Por outro lado, como medida de protecção da vítima e eventuais testemunhas, a lei estabelece que as mesmas não podem ser alvo de sanções disciplinares tendo por base as declarações prestadas no processo, excepto no caso de terem agido com dolo, ie, conscientes de que a situação não integrava a prática de assédio e com o intuito de prejudicar o visado e a empresa.
Acresce, ainda, que o legislador salvaguardou a existência de eventuais despedimentos “sanção” decorrentes do exercício do direito de denúncia, estabelecendo que o despedimento promovido até 1 ano após a denúncia presume-se abusivo. Por outras palavras, parte-se do princípio que nestes casos o despedimento visa sancionar a denúncia e terá de ser a empresa a provar o contrário.

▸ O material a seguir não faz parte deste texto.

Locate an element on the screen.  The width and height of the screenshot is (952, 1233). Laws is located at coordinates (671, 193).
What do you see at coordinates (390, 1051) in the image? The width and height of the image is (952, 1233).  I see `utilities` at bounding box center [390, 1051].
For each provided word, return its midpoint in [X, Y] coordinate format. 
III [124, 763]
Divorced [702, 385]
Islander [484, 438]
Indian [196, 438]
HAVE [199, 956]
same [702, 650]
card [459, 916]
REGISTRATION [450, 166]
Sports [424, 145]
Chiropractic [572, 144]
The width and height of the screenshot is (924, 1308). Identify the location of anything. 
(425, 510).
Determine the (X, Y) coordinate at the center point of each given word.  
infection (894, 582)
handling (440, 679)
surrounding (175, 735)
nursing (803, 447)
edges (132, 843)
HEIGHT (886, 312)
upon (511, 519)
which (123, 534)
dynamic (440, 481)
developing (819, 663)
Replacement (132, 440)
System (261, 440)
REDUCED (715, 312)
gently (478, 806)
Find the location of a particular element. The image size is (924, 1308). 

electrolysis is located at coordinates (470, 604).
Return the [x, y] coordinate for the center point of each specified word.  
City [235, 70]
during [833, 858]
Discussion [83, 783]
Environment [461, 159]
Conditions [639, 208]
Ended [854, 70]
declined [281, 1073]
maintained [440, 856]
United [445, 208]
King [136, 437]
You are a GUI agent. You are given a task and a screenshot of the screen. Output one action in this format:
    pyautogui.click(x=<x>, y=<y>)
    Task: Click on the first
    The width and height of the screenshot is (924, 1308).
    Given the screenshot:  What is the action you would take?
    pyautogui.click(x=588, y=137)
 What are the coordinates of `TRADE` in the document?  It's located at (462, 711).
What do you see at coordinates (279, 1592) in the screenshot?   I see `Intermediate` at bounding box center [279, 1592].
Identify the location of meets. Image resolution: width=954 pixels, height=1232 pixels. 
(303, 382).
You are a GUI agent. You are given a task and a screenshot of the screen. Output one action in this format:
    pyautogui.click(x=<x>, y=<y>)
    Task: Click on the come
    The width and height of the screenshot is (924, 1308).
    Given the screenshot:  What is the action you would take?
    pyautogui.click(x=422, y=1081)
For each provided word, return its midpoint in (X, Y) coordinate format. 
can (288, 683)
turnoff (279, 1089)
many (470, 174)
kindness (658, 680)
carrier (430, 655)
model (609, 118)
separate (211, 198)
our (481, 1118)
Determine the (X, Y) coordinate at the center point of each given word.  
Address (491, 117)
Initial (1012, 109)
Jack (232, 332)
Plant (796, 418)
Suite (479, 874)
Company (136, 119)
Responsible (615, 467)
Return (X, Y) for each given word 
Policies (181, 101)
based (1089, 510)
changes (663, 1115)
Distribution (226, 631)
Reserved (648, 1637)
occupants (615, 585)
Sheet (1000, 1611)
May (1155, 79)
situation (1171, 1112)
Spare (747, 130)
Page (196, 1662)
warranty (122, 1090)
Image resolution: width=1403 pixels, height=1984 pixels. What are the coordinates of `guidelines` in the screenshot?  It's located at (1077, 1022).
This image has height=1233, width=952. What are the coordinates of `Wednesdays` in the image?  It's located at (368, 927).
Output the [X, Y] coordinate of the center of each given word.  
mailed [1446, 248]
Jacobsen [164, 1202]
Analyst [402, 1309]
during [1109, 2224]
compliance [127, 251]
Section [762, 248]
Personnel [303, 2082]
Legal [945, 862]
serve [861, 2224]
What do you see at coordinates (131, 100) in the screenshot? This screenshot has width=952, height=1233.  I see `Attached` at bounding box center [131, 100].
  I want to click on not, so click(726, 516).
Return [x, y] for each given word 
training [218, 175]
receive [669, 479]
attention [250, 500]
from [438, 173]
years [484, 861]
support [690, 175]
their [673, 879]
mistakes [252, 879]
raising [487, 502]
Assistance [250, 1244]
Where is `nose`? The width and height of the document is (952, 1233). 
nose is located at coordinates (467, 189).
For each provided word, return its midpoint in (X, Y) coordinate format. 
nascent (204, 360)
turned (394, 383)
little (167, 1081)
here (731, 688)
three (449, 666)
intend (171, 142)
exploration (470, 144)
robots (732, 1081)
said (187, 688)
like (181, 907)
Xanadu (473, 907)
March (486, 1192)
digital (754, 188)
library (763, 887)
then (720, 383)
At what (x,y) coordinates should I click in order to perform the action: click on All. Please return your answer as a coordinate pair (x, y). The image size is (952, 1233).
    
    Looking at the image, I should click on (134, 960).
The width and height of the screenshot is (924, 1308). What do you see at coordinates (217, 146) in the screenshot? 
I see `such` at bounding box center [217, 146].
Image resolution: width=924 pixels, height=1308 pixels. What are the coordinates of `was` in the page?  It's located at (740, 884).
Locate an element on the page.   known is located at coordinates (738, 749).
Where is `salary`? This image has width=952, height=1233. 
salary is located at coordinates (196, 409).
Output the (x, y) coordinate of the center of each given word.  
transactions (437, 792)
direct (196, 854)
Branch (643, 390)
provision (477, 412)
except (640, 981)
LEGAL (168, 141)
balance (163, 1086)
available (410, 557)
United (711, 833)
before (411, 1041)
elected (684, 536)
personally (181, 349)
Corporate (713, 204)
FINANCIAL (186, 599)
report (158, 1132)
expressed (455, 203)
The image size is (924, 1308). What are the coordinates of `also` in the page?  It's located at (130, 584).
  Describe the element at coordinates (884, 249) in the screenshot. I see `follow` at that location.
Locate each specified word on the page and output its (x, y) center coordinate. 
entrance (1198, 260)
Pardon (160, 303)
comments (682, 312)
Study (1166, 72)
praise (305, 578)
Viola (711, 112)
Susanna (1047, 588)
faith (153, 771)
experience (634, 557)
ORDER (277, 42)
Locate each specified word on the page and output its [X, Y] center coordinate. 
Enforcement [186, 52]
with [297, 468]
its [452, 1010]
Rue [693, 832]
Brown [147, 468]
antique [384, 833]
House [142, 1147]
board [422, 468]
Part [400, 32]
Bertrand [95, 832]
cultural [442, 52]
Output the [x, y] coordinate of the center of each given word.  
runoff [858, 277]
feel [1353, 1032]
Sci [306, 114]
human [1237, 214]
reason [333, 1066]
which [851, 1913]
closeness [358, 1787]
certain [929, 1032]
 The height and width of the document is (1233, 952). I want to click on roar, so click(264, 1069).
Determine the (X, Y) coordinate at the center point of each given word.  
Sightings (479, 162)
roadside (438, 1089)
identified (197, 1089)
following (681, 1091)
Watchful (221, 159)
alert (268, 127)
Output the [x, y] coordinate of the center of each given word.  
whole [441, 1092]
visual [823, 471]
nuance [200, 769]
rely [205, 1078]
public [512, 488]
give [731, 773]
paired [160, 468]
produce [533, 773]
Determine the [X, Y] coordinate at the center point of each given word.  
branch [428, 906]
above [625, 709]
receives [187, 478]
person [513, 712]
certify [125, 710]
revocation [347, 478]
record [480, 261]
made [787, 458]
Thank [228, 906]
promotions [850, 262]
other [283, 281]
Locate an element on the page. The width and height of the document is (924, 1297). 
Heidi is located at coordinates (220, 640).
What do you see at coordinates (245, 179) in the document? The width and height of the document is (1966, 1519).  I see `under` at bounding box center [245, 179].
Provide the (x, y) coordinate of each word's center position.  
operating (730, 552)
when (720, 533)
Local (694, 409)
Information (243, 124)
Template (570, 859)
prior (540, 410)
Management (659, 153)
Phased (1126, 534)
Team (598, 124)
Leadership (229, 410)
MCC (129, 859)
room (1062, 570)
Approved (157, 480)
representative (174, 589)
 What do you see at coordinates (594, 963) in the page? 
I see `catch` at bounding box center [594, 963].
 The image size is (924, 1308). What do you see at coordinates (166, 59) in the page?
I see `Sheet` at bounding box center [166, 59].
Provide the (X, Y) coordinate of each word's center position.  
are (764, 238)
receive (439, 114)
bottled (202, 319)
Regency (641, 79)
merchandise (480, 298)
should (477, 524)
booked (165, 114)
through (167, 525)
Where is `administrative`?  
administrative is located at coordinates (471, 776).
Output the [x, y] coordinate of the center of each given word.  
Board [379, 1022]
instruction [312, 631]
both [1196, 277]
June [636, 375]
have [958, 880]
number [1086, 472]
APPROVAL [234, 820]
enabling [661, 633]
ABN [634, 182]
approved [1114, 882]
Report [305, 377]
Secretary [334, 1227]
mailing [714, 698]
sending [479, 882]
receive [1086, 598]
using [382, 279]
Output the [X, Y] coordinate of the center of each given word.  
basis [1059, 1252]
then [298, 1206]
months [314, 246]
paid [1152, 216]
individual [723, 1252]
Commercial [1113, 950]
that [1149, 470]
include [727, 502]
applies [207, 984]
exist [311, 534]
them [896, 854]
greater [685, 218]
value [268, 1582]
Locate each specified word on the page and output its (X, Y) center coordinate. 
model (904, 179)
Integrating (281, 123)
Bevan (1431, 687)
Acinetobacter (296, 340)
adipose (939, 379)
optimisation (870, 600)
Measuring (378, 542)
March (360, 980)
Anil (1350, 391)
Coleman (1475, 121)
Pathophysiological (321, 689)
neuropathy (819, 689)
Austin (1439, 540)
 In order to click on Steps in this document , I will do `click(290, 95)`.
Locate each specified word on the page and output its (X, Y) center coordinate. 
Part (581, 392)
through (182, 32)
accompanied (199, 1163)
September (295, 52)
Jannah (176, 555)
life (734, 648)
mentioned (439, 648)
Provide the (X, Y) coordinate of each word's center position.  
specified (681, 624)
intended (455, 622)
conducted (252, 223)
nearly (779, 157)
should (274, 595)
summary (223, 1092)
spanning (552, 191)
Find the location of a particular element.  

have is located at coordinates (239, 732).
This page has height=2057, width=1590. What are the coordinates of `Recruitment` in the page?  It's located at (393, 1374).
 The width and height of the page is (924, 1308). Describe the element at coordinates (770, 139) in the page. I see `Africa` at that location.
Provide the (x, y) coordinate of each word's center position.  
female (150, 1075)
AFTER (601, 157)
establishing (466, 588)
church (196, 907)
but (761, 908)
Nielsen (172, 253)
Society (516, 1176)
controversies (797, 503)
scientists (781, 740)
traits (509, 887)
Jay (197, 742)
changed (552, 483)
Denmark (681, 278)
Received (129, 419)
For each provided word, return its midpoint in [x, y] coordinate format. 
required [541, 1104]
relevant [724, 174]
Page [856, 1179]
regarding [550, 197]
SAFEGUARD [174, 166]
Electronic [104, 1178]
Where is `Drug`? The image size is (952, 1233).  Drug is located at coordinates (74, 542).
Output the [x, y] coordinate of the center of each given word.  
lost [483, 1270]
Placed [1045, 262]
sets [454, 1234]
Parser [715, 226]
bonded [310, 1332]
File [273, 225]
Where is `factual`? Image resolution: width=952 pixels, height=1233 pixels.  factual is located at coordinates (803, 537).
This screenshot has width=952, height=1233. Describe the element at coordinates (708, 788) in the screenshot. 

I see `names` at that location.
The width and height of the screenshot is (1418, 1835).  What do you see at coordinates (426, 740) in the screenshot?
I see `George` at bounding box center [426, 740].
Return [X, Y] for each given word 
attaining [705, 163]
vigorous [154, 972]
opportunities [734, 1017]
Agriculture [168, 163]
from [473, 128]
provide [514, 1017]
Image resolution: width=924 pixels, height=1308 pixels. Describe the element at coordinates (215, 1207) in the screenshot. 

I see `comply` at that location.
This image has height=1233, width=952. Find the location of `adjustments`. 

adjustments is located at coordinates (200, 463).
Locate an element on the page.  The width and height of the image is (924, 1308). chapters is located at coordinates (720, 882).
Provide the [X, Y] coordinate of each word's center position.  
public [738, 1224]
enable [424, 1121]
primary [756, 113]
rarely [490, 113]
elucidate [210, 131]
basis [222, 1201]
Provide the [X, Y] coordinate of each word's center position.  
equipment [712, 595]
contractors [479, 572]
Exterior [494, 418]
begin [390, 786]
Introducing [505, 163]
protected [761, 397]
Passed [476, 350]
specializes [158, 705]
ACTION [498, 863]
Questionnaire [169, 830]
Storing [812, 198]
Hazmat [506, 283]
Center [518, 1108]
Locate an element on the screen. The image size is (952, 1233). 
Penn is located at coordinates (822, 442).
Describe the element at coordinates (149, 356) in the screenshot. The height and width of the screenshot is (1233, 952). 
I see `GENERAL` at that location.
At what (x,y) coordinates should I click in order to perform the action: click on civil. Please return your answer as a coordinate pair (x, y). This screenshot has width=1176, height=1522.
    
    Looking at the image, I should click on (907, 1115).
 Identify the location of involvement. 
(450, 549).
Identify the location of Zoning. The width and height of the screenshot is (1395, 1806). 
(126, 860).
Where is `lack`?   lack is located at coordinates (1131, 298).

No caso de não existir ou se não confiar no canal interno de comunicação para o efeito, existe sempre a possibilidade de recorrer à denúncia a entidades fiscalizadoras, no caso à Autoridade para as Condições do Trabalho (ACT) ou, no sector público, à Inspeção Geral de Finanças (IGT), as quais poderão e deverão confirmar a existência e adequação dos mecanismos de comunicação ou do Código de Conduta, quando exigível, e concluindo pelo incumprimento de alguma obrigação por parte do empregador, agir em conformidade.
DIREITO A UMA INDEMNIZAÇÃO PELOS DANOS CAUSADOS
O assédio pode integrar justa causa de resolução do contrato de trabalho por parte do trabalhador. O trabalhador vítima de assédio pode intentar acção judicial, que em casos mais graves pode inclusive revestir natureza criminal, no âmbito da qual pode exigir o ressarcimento dos danos que lhe foram causados.
O direito de indemnização abrange os danos patrimoniais, que integram as perdas materiais sofridas em virtude do assédio, como por exemplo os custos com assistência médica ou salários que deixem de ser auferidos, bem como os danos não patrimoniais (morais), que estão relacionados com a saúde psíquica ou física ou até com o bom nome ou reputação da vítima, relativamente aos quais, não sendo possível uma avaliação económica, será determinada uma quantia que pode variar de acordo com as circunstâncias do caso concreto.
Em qualquer caso, importa ter presente que é pressuposto essencial para a possibilidade de efectivar este direito, que se concretizem os comportamentos que motivam o pedido e se faça prova dos mesmos (nomeadamente através de testemunhas ou de prova documental), assim como dos danos sofridos e relação causal entre esses danos e o comportamento assediante.
A responsabilidade pelo pagamento da indemnização será à partida apenas do assediante. Porém, no caso da empresa não ter accionado os mecanismos a que está obrigada em caso de denúncia, nomeadamente investigando e agindo disciplinarmente se for o caso ou, porventura, não tiver implementado um Código de Conduta estando a isso obrigada, poder-se-á colocar a questão de ser a própria entidade empregadora a responsabilizada, juntamente com o assediante pelo pagamento da indemnização devida.
De salientar, por fim, que desde 2017, com a nova lei de combate ao assédio no trabalho, a lei passou a prever que as doenças resultantes de assédio no trabalho sejam abrangidas pelo regime das doenças profissionais, com a consequente protecção aos trabalhadores decorrentes desse regime, nomeadamente, através o pagamento de compensações.
Em conclusão, a lei já estabelece mecanismos efectivos de protecção e garantia da vítima de assédio no trabalho, e das próprias testemunhas, que podem ajudar a lidar e combater esta realidade.
Em todo o caso, a dificuldade por vezes existente em distinguir alguns comportamentos que não consubstanciam assédio e a banalização desta expressão impõem também a consciencialização das consequências gravosas que poderão decorrer para o denunciado de uma denúncia infundada ou leviana.